8 Daniel K. L. Chua and Alexander Rehding, Alien Listening:
Voyager’s Golden Record and Music from Earth (New York:
Zone Books: 2021), 197–98.
The musical notation—the notes and stave lines—are the sounds held in common in this babel of conflicting claims to Americanness. They have been printed not with ink but singed away by a laser cutter, each coming into presence as a hole. Each page becomes a stencil, a punch card, through which a common American identity can be passed along as an executable perpetuity. But laser cutting is a form of burning, and Collins has deployed it here in such a way that the pages are singed and incredibly fragile.

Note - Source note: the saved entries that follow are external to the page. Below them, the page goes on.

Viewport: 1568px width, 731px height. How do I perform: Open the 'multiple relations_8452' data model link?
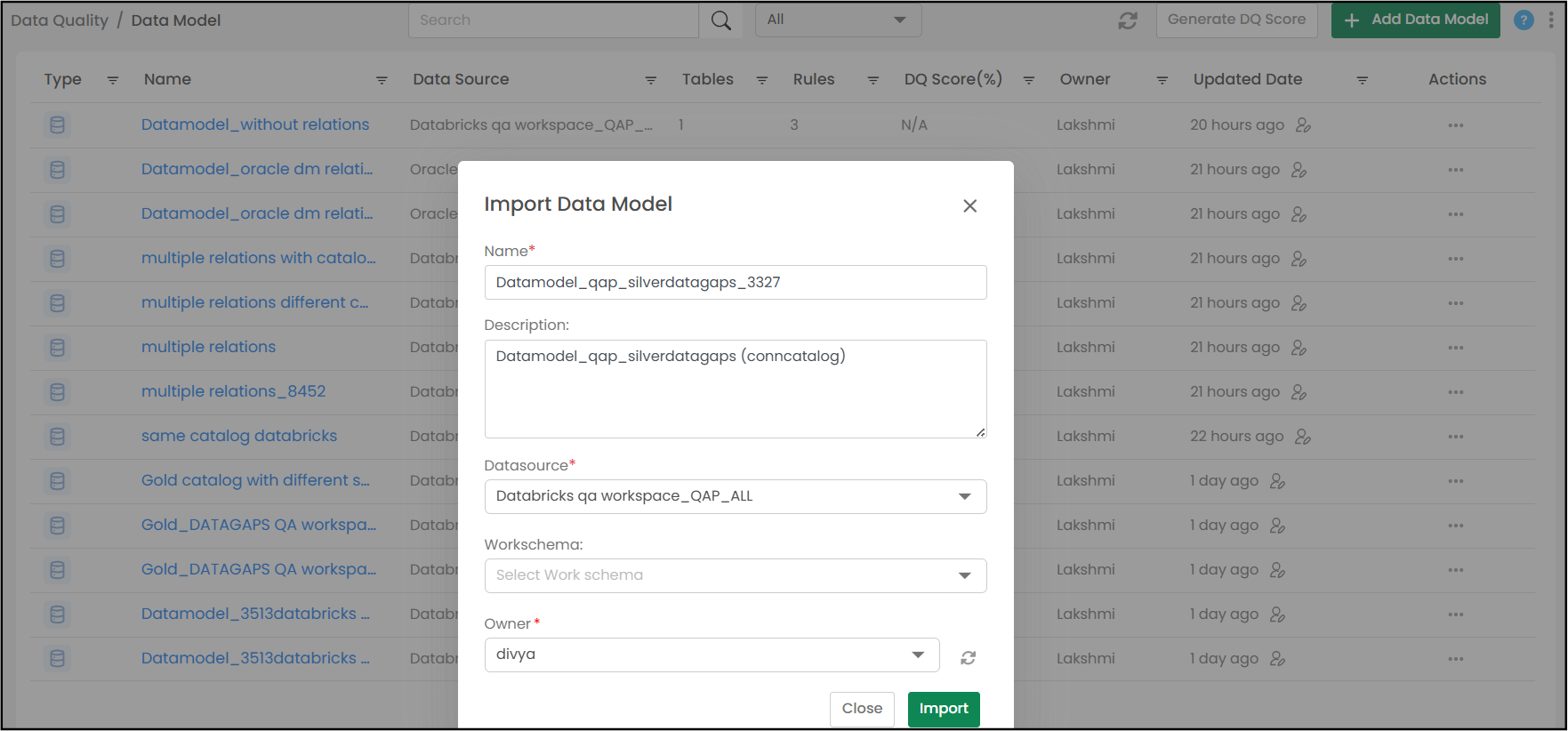click(x=233, y=391)
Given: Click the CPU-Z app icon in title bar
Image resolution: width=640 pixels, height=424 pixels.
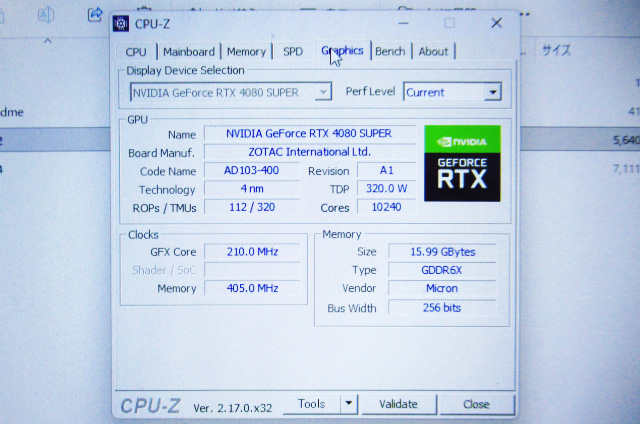Looking at the screenshot, I should [122, 23].
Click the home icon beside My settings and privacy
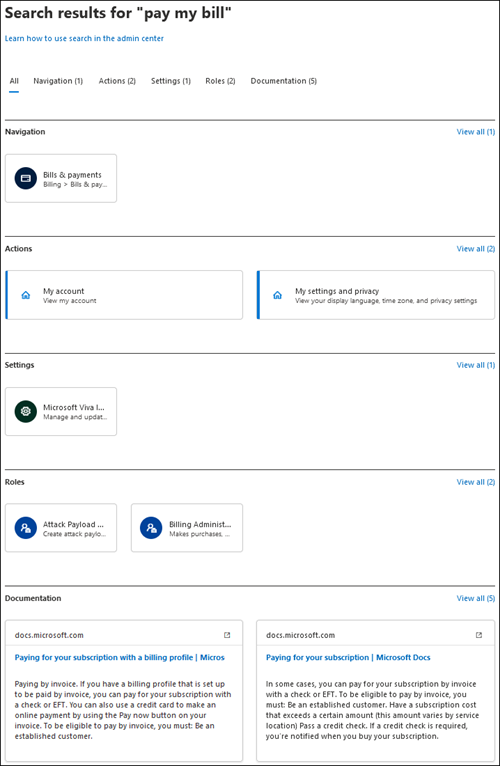 [278, 295]
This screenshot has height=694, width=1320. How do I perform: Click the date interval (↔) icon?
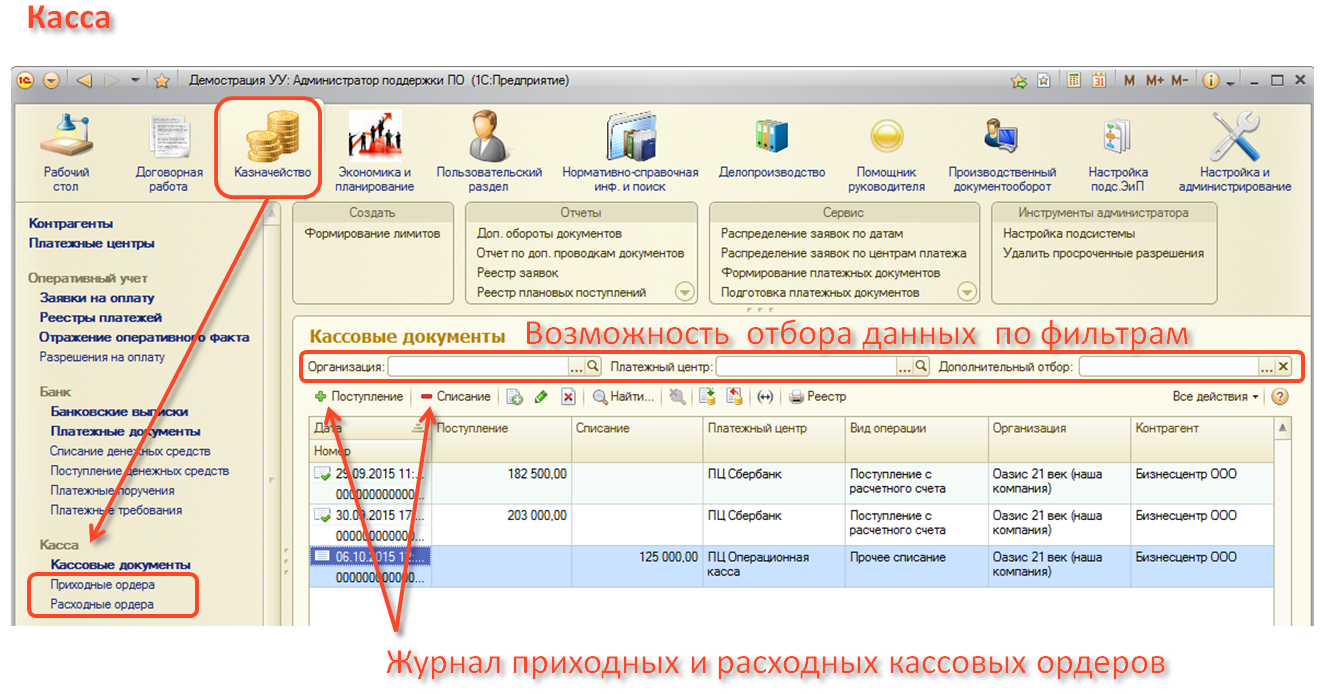[765, 397]
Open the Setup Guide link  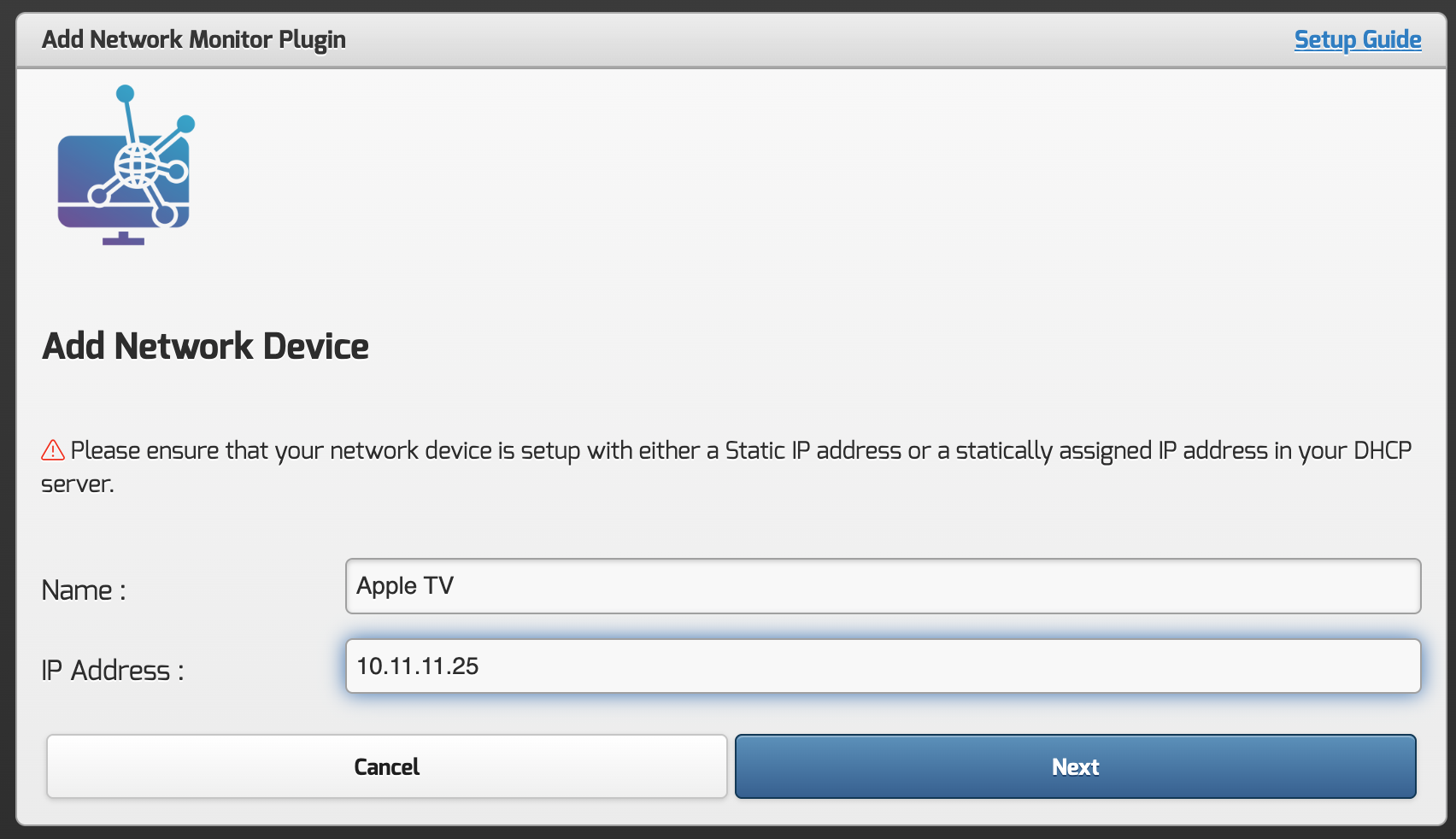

This means that each turn of the page, each playback of the print and the music, contributes visibly to its destruction, leaving gaping, toothless staves and musical debris littering the gutter. 9 Collins reminds us that the same material forces that make print and music transmissible—all those forms of pressure and vibration we have been following in this essay—are the forces that insist on its constant transformation and precarity. Print and sound recording can never be truly reproductive; each retrieval of a song or an image changes it forever. The tape wears out; the ink fades; the times change. These forces, of course, are social and political as well as material. Collins implores us to look and listen carefully, because no revelation will be the same as the last.
9 For an especially sensitive discussion of the material fragility of
Collins’s book, see Molly Schwartzburg, “A Book for This Moment and for This Library: Bethany Collins’s ‘America: A Hymnal.’” www.smallnotes.library.virginia.edu/2018/01/25/a-book-for-thismoment-and-for-this-library-bethany-collinss-america-a-hymnal.